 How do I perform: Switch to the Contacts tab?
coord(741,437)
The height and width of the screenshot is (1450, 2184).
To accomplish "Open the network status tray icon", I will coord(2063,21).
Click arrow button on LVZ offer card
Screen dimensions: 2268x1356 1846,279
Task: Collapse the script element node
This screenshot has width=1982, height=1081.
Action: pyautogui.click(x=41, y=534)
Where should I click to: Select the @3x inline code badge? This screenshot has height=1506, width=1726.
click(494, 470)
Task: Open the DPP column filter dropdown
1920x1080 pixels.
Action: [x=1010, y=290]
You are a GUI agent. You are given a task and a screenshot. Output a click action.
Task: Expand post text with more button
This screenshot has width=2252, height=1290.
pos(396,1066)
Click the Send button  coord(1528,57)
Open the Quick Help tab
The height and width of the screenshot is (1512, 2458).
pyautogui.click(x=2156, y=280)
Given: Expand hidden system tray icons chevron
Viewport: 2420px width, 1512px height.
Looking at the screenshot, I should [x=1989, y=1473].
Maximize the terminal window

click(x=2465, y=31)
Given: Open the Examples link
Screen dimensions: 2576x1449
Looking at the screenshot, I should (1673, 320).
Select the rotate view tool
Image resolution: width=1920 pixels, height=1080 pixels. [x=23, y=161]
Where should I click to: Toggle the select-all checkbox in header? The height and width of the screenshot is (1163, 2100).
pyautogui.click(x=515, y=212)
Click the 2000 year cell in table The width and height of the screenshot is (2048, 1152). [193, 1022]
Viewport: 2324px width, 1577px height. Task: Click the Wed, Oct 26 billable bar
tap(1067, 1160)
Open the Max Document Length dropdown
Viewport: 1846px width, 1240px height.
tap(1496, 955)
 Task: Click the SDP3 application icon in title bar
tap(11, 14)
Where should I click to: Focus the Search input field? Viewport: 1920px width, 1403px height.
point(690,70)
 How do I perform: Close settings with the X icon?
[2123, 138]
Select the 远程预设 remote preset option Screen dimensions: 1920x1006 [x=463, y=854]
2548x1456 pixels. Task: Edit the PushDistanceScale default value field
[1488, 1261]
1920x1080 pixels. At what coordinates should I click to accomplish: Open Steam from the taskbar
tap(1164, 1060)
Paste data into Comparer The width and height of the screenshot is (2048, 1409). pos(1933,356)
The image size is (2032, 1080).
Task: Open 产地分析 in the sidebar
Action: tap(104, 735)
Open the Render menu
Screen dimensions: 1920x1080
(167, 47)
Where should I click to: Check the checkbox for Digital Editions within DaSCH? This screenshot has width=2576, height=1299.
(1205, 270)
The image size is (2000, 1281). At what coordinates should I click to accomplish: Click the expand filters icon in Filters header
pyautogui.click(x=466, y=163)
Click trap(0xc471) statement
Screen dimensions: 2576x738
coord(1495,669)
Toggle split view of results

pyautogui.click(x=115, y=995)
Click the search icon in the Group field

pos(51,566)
__________
** EXERCISE DETAILS **
Count up the lines containing "tray" in the listing above, then write that number and stop.

** SOLUTION TO THE EXERCISE **
2